Clinical Outcomes in HIF-1α Signalling

  • HIF-1α protein (normoxic inflammatory models; Western blot): −20–30%
  • VEGF-A (inflammatory/tumour VEGF; ELISA): −15–25%
  • Lactate (anaerobic glycolysis; plasma; exercise): −10–20%
  • Haemoglobin (iron-marginal athletes; 12 weeks): +0.3–0.7 g/dL
  • PHD2 activity (prolyl hydroxylase; cell-free assay; iron-repleted): +10–20%
  • EPO response (to endogenous stimulus; iron-adequate subjects): +10–20%

Dosing and Drug Interactions

Hypoxia/anaemia/exercise performance: 5–10g daily; vitamin C co-supplementation (ascorbate PHD2 cofactor maintenance). HIF inhibitors (PX-478; echinomycin; cancer): Spirulina HIF-1α ↓ via ROS/NF-κB mechanisms is mechanistically complementary to direct HIF inhibitors; different mechanisms.
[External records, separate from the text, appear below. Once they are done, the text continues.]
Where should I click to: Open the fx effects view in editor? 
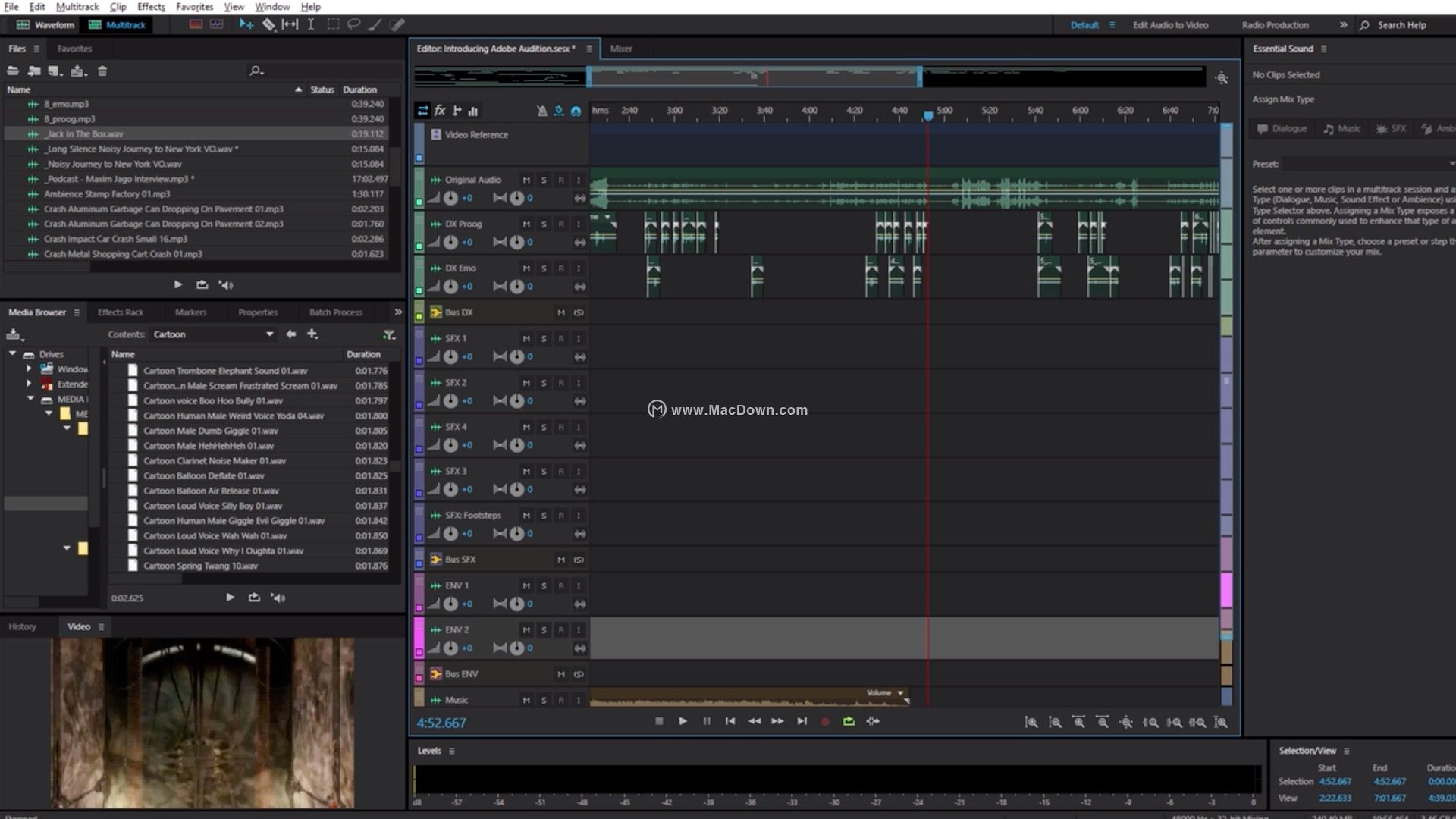point(440,111)
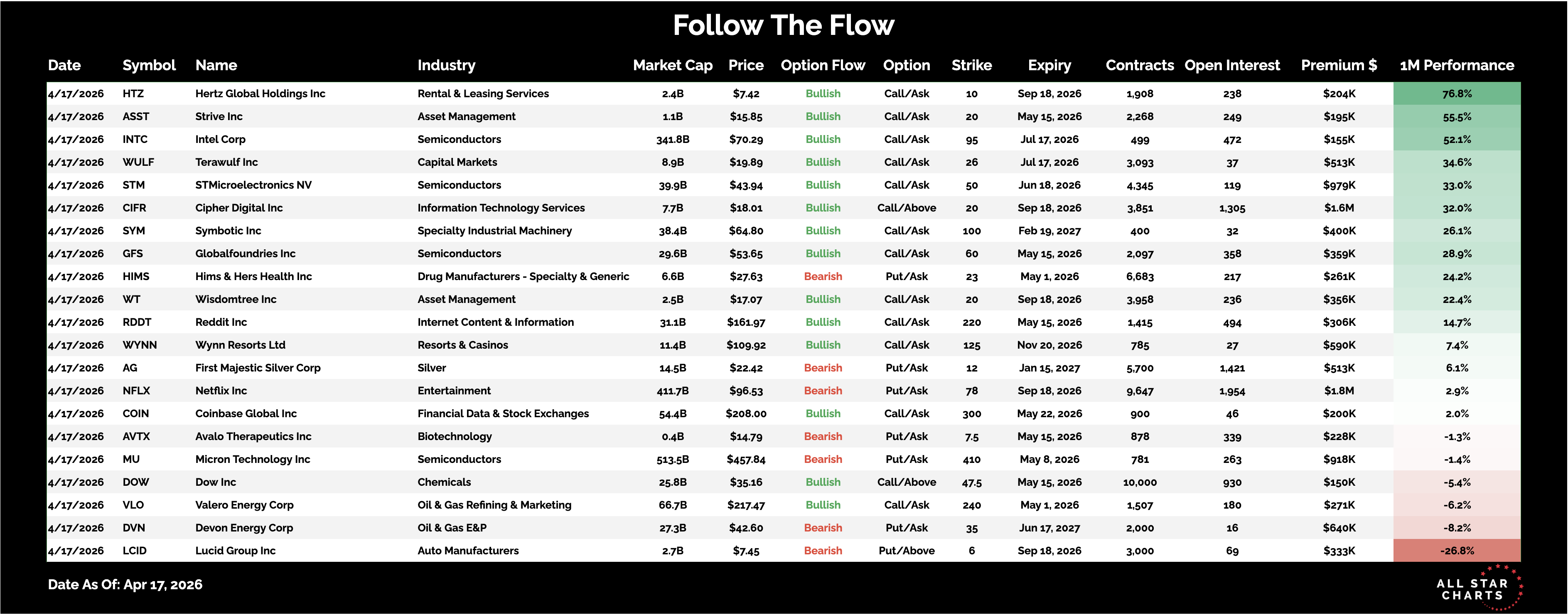Screen dimensions: 1568x615
Task: Click the 10,000 contracts value for DOW
Action: click(1140, 482)
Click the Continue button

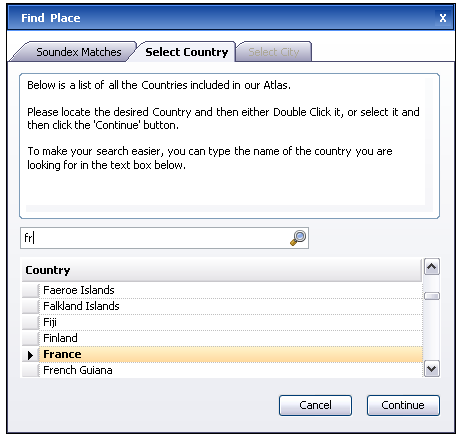pos(403,405)
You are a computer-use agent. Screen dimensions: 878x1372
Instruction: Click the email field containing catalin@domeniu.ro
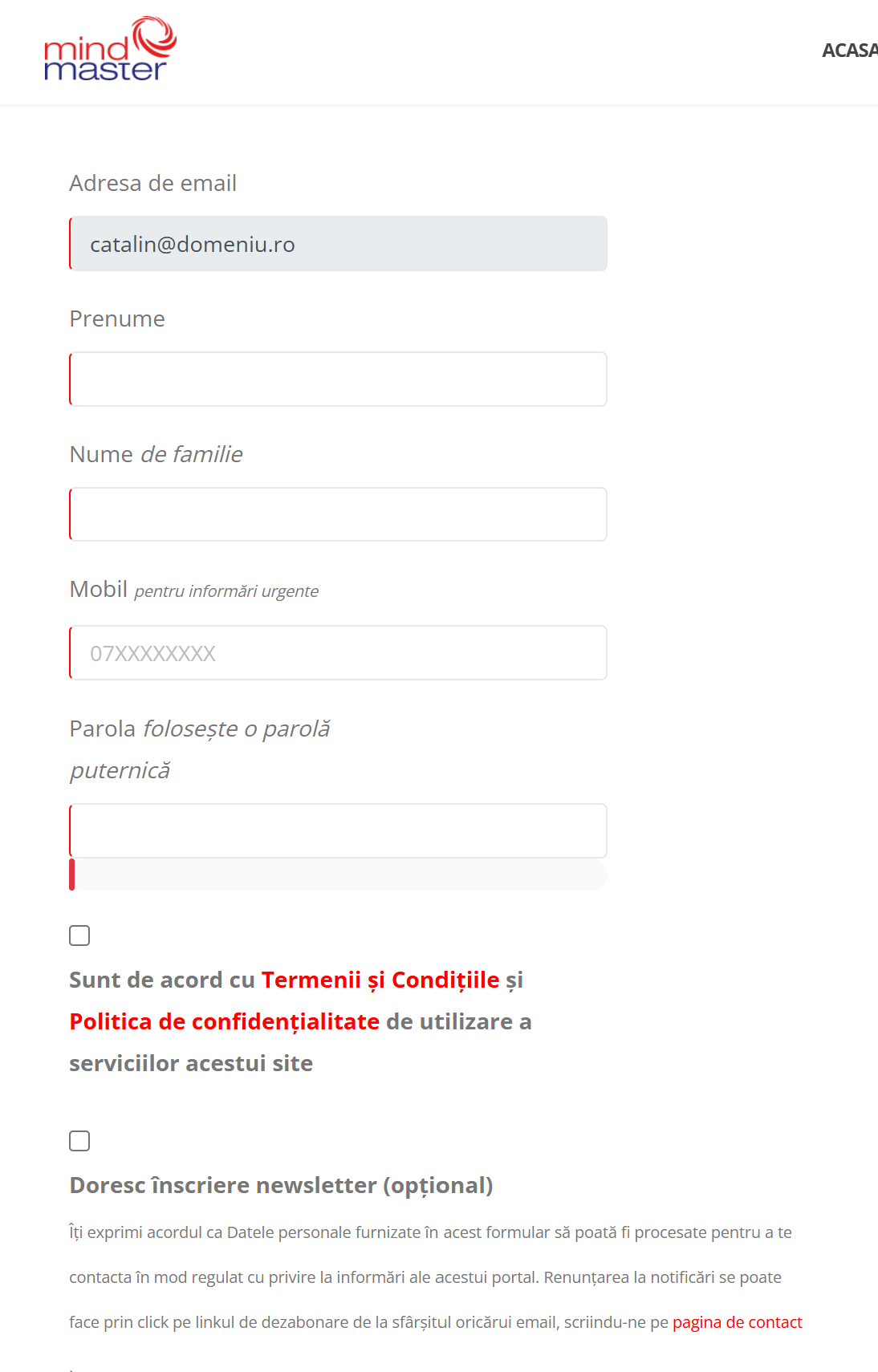(338, 244)
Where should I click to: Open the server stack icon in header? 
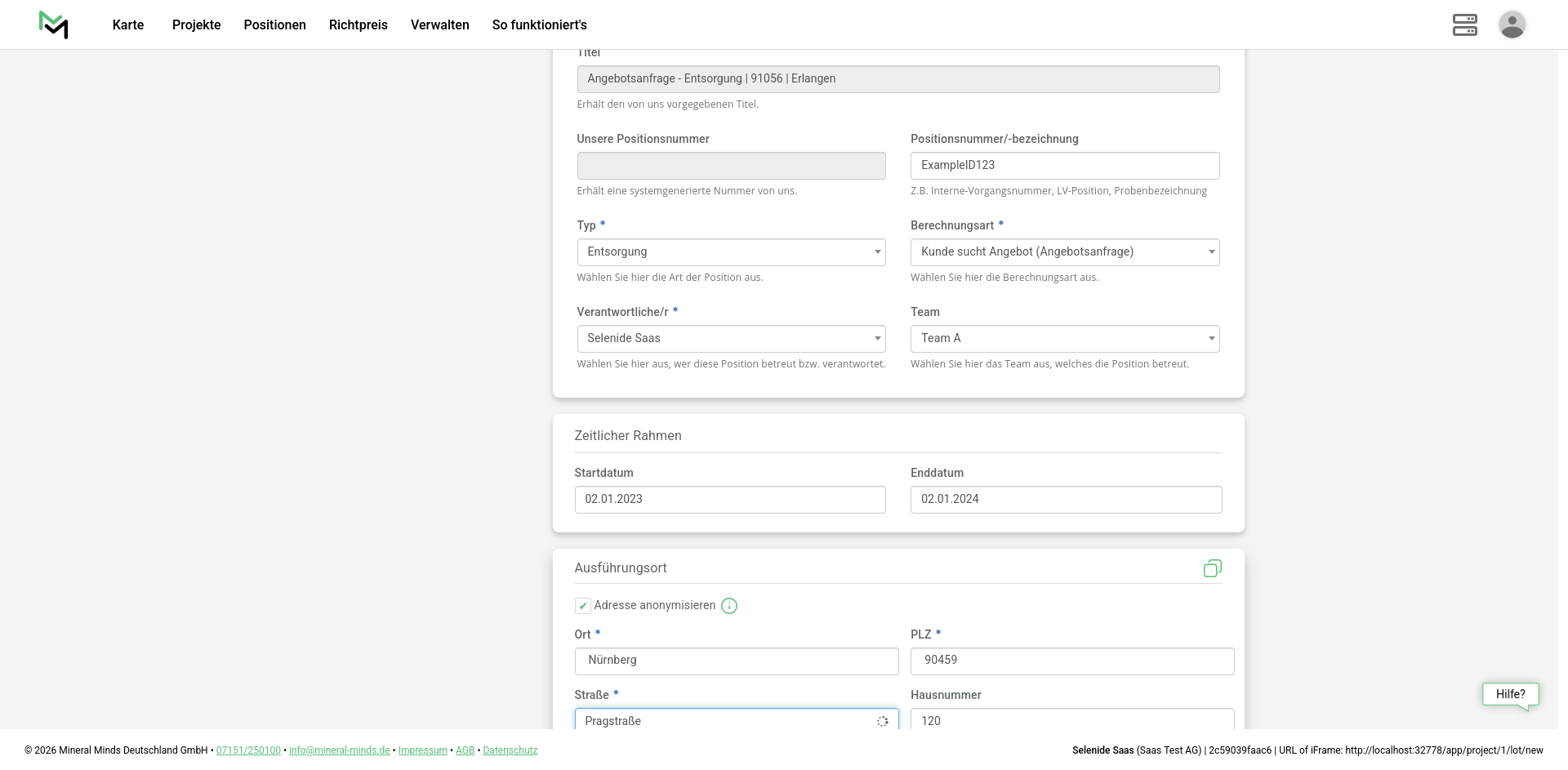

EPO/erythropoietin (sport/anaemia): Spirulina supports EPO-responsiveness (iron provision for erythropoiesis); does not independently stimulate EPO (not doping concern at supplement doses). PHD inhibitors (roxadustat/daprodustat; HIF-PHD inhibitors; renal anaemia): Spirulina iron/2-OG support could partially counter PHD inhibition; spirulina not appropriate to combine with PHD inhibitor therapy. Anti-VEGF (bevacizumab): Spirulina VEGF reduction (inflammatory HIF arm) complementary; does not antagonise direct anti-VEGF antibody. High-altitude acclimatisation: Spirulina iron supports altitude erythropoiesis; antioxidants may slightly blunt hormetic HIF-1α at altitude; net benefit in iron-marginal athletes. Summary: HIF-1α −20–30% (normoxic-inflammatory), VEGF −15–25%, Hb +0.3–0.7 g/dL; dosing 5–10g daily. NK concern: low.